╭─ PROVIDED INFORMATION
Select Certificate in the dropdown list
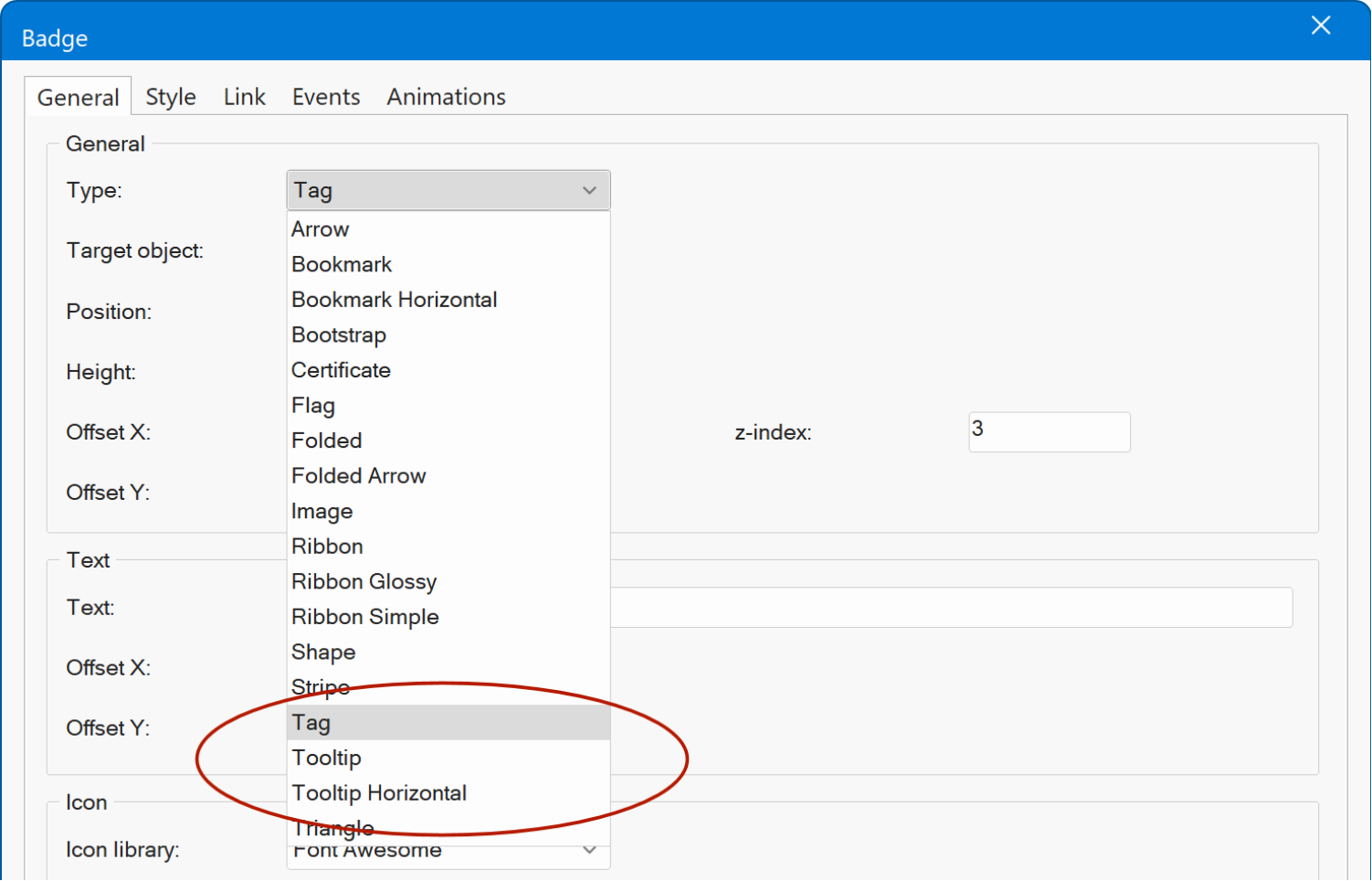The image size is (1372, 881). (x=341, y=370)
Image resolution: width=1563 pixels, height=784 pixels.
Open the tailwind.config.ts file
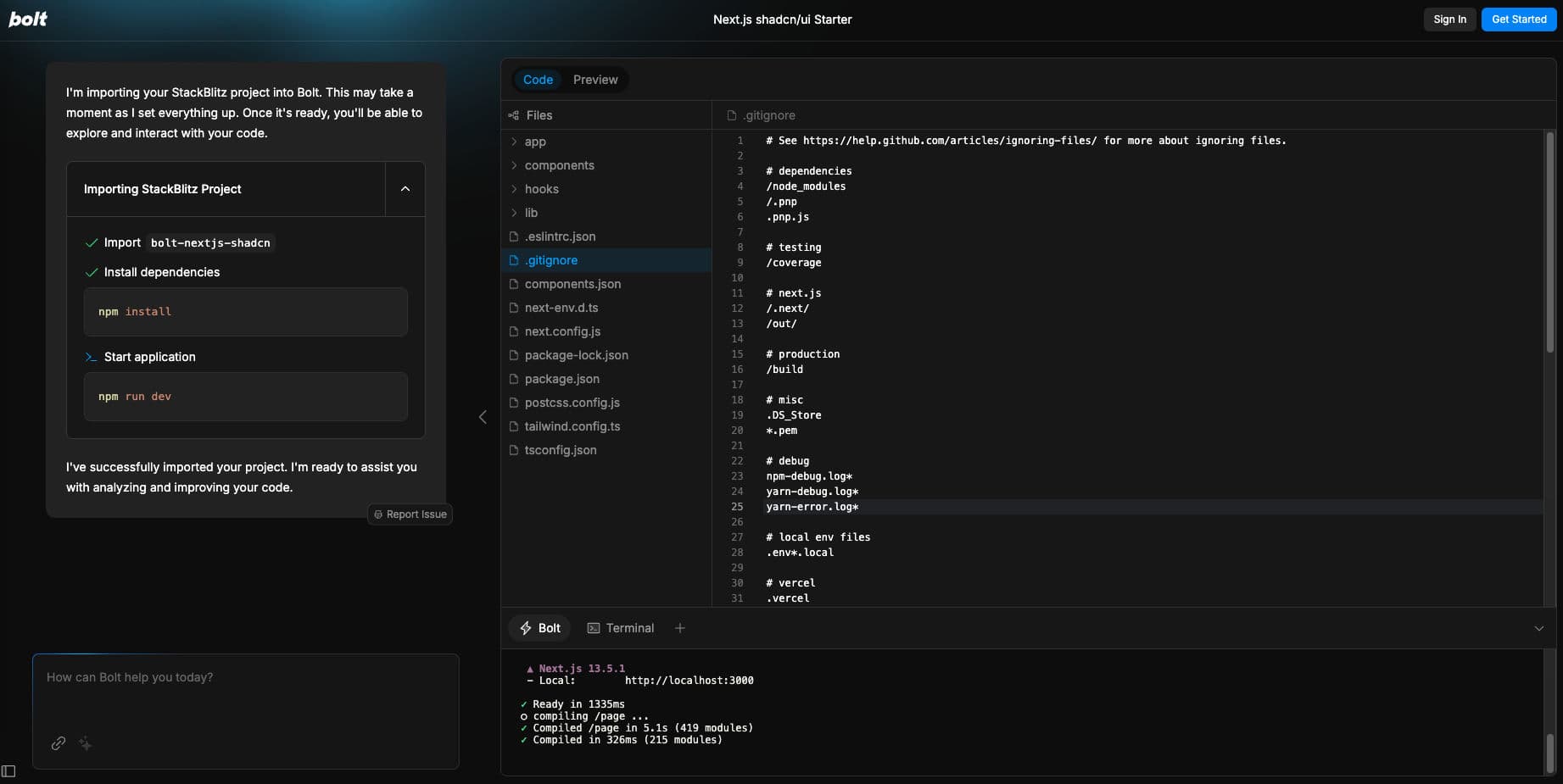coord(572,426)
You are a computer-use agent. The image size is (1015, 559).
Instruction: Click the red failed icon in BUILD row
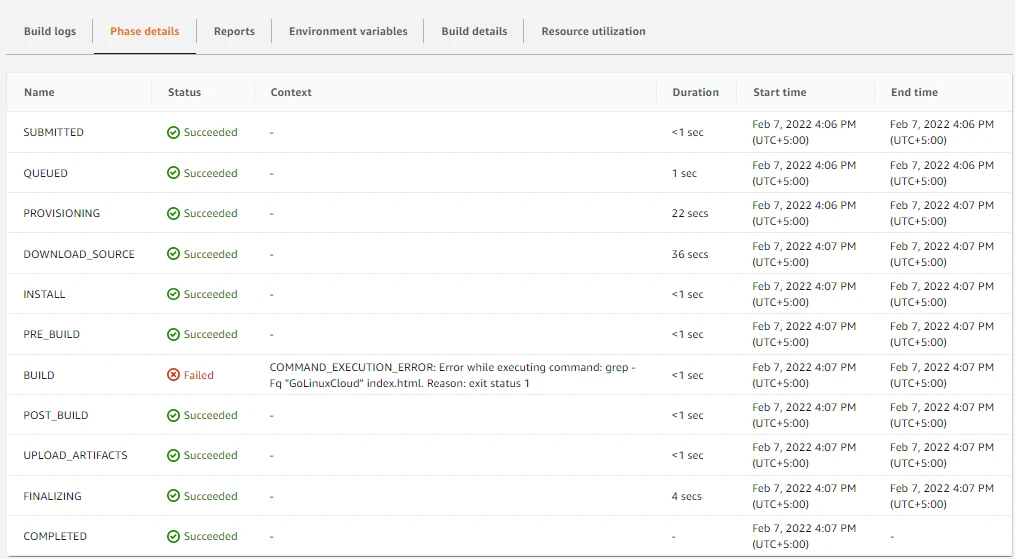click(174, 375)
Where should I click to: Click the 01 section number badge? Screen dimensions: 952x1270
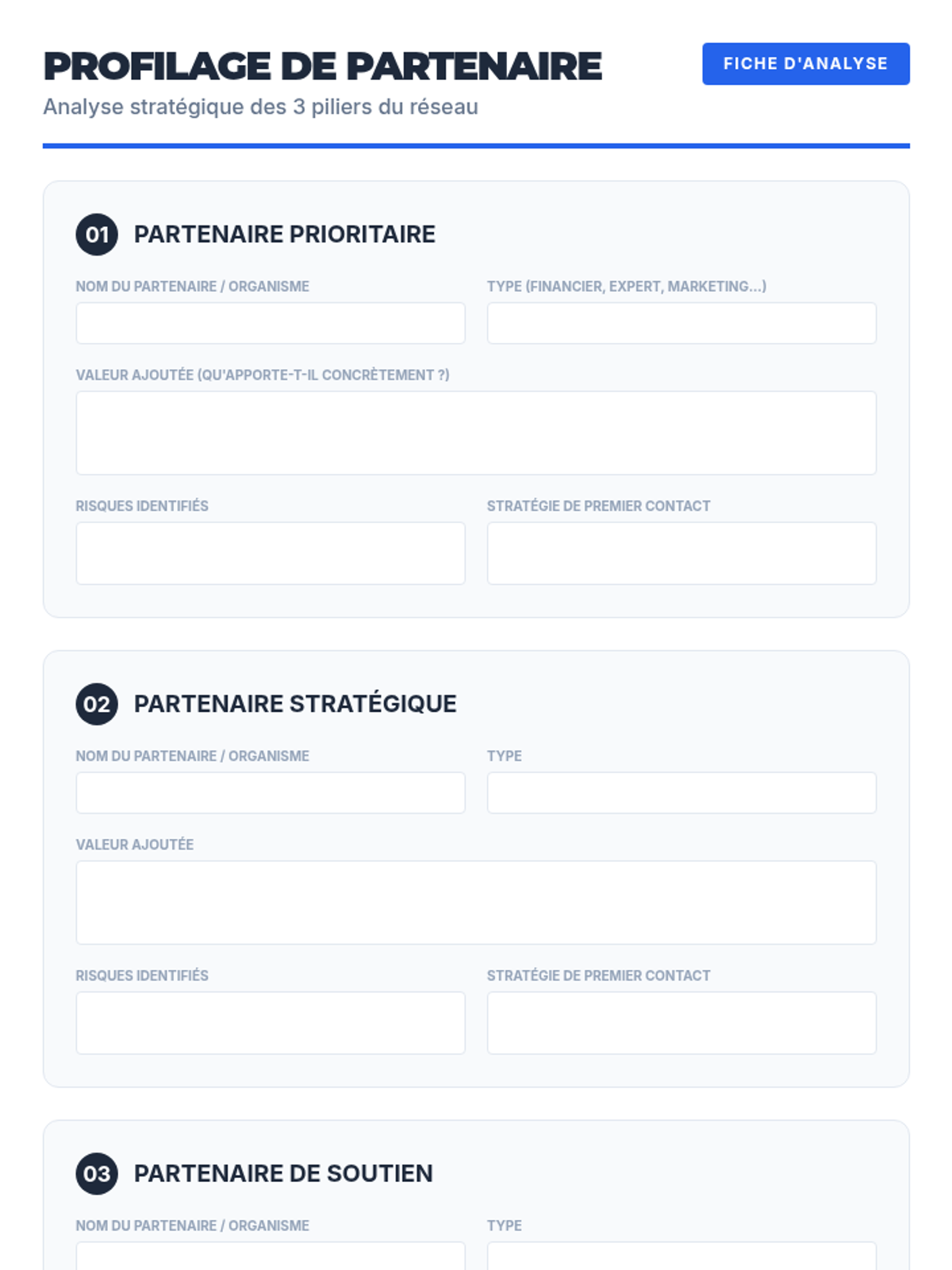coord(97,234)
╰─
## GOAL OF THE EXERCISE
Return the entries unchanged, save for the pictures, which do not belong in the copy.

## YOUR SOLUTION
Select Certificate in the dropdown list
The image size is (1372, 881). (x=341, y=370)
Image resolution: width=1563 pixels, height=784 pixels.
Open the tailwind.config.ts file
coord(572,426)
You are a computer-use agent. The image size is (1015, 559).
Instruction: Click the red failed icon in BUILD row
click(174, 375)
Where should I click to: Click the 01 section number badge? Screen dimensions: 952x1270
coord(97,234)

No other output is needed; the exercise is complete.